It also might be useful as a more direct source of inspiration for writing being done directly with our characters within the game world - in non-VIIOR

Quote: Superbeings Around The World

by Dean Shomshak

How many superbeings should there be in a campaign world? Or to put it another way, what proportion of the population gets super-powers? An article in DRAGON
Magazine many years ago ("One in a Million," by Roger E. Moore, issue #107) suggested a ratio of one superbeing per million normal people in a
country. For the contemporary United States, this gives 266 heroes and villains. Canada gets 29 supers. This jibes nicely with the apparent super-populations
shown in the Marvel, DC and other major comic-book worlds. But what about other countries?

Now, most of the heroes and villains in comic books are American. This is no surprise when a comic is set in an American city! A hero who lives in New York
probably won't interact much with characters from Egypt or India. Still, for hero teams with "international" charters and "worldwide"
responsibilities, such as the Avengers or Justice League, it seems a tiny bit strange for the membership to be 90% American!

On the other hand, the 1-per-million rule would imply that most of the world's supers come from China and India (1,210 and 952, respectively). Africa
would have 732 supers total. The comics do not portray India or Africa as hotbeds of super-activity. (Though it might be the basis of an interesting

The 1:million rule assumes, however, that origins occur randomly and homogeneously. It's true that some classic origins are completely random and
it's hard to see why they should happen more in one place than another. Why should mutants be more common in Scotland than in Swaziland? Why would
glowing meteors fall in Nebraska, and not in Nepal? On the other hand, many origins depend on factors that can vary greatly from country to country.
Radiation accidents, for instance, become even more unlikely in countries that have no nuclear industry or physics research labs.

Different regions, then, will have different proportions of superbeings, depending on what types of origins are probable. If most supers are spontaneous
mutants, there will be little variation: raw population will be the only important factor. If most powers come from expensive super-technology, wealth and
industrialization are the most important factors, and the Third World is pretty much out of luck.

Modifying Factors

In this article, it's assumed that all the classic types of origins are available in a setting, from martial artists to aliens. Each country receives a
divisor to reduce the basic population of supers from the 1:million ratio. The basic divisor is 6, but this can be modified up or down by different factors.


Impoverished societies give fewer opportunities for origins. The poor, especially the rural poor, have fewer opportunities to learn science or sorcery; they
seldom encounter high technology; they don't have the luxury of spending years training in the martial arts.

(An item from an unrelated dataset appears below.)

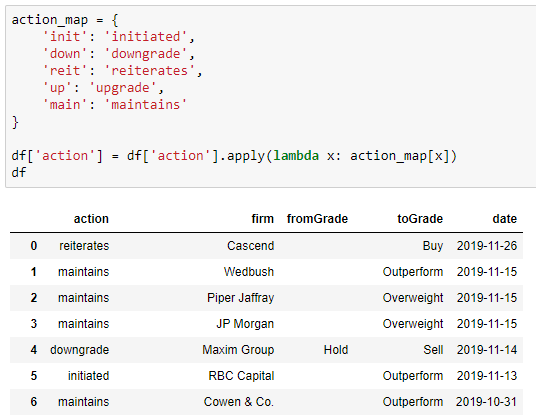This screenshot has height=416, width=536.
Task: Place cursor in the lambda apply code line
Action: click(234, 156)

A society where most people are subsistence
farmers, nomads, or unskilled laborers will not generate many superbeings. What's more, poor countries generally have lousy health care. Heroes and
villains will be more likely to die from their clashes, further reducing the chance that the society has active superbeings.

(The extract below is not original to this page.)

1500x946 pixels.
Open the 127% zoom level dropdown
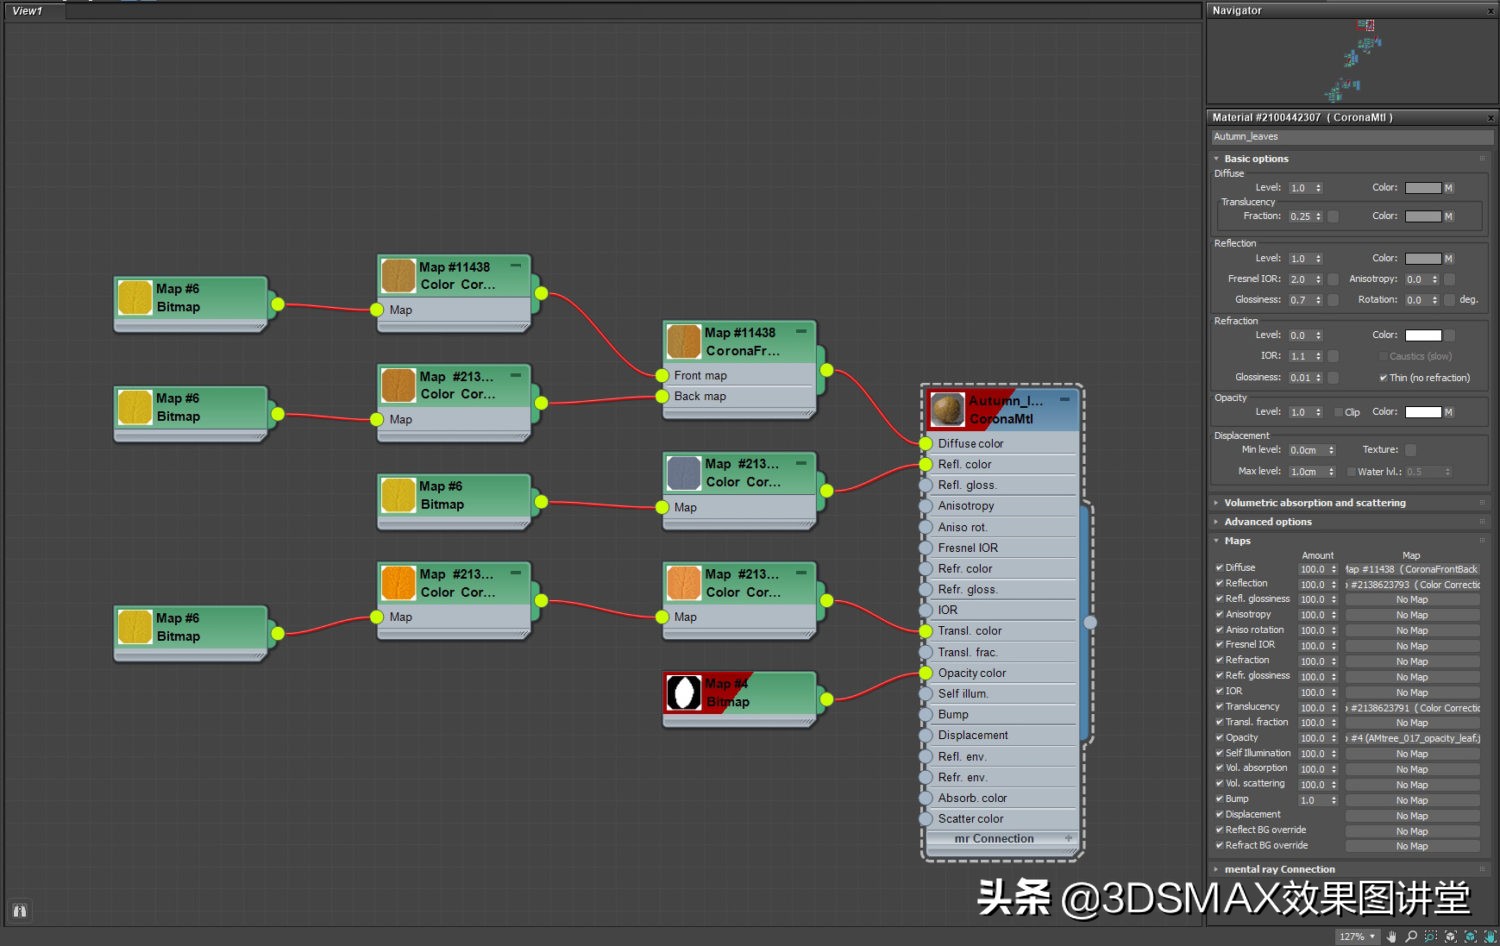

The wealth or poverty of a whole society is a little hard to nail down. As a rule of thumb, though, a country whose per-capita GDP is $5000 or less can be
considered poor; a country with a per-capita GDP of $1000 or less is desperately poor. A country's GDP can be found in most general-information almanacs.


High-tech industry and cutting-edge scientific research is a very common factor in super-origins. Examples are weird accidents in labs, chemical factories
and nuclear power plants, experimental robots, government super-serums and super-gadgeteers. Countries with lots of high-tech are more likely to generate

Martial Arts

Highly skilled martial artists are themselves superbeings. A culture with a strong tradition of the martial arts will tend to produce super-skilled fighters.

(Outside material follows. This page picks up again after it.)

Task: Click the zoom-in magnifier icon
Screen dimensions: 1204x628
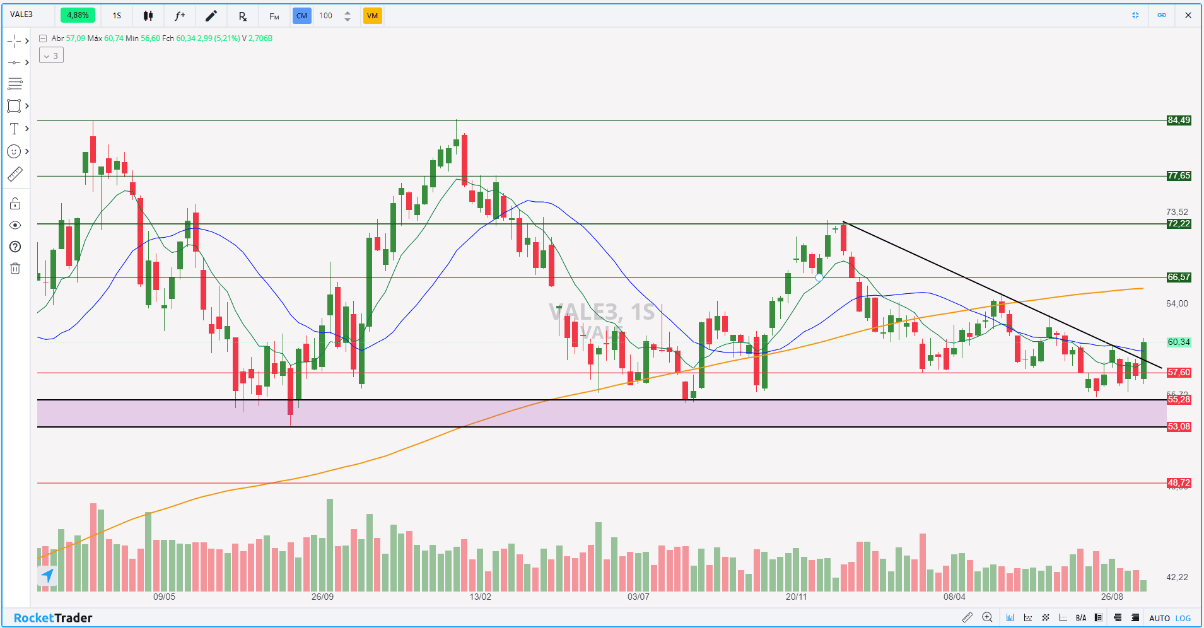Action: point(987,617)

On the mystical front, a culture with a famous magical tradition can plausibly produce super-wizards, who may in turn give heroes or villains powers by
magic, or summon demons and spirits as high-powered minions. A great mythology gives opportunities for gods and other supernatural entities to become heroes
and villains, too.


Mystic artifacts hidden long ago might be rediscovered in a nation that was once the center of a great empire; or heroes and villains may be inspired by past
glories. On the other hand, recent genocides or the proxy wars of world powers might give individuals a special incentive to seek super-powers, so they can
get revenge.

Bought Origins

Billionaires and megacorporations might import super-technology which a country could never develop on its own. Governments which sponsor terrorism, or which
are ruled by particularly megalomaniacal dictators, might do the same -- or just keep bludgeoning away in the labs until they get a super-powered agent. What
do they care how many test subjects die in the process?

Modifier Numbers

Factors that make origins more likely will subtract from the basic divisor of 6. Factors that reduce the chance of origins will add to it. If one wants a
particular origin type to be more common, one can give it a greater modifier. This list assumes a setting much like the DC Universe or the earlier Marvel
Universe (before everybody and their brother became a mutant), where all sorts of origin types are found and no single type predominates:

Factor Divisor

Base Divisor (Wealthy Society) 6

Poor Society +2

Desperately Poor Society +4

High-Tech Industry, Advanced Research -2

Strong Martial Arts Tradition -1

Famous Magical Tradition/Mythology -1

Former Imperial Power -1

Native Billionaires/Megacorporations -1

Government Sponsors Terrorism -1

Extremely Traumatic Recent History -1

The maximum divisor is 10; the minimum is 1 (no matter how many positive factors a country has, dividing by zero is not allowed!)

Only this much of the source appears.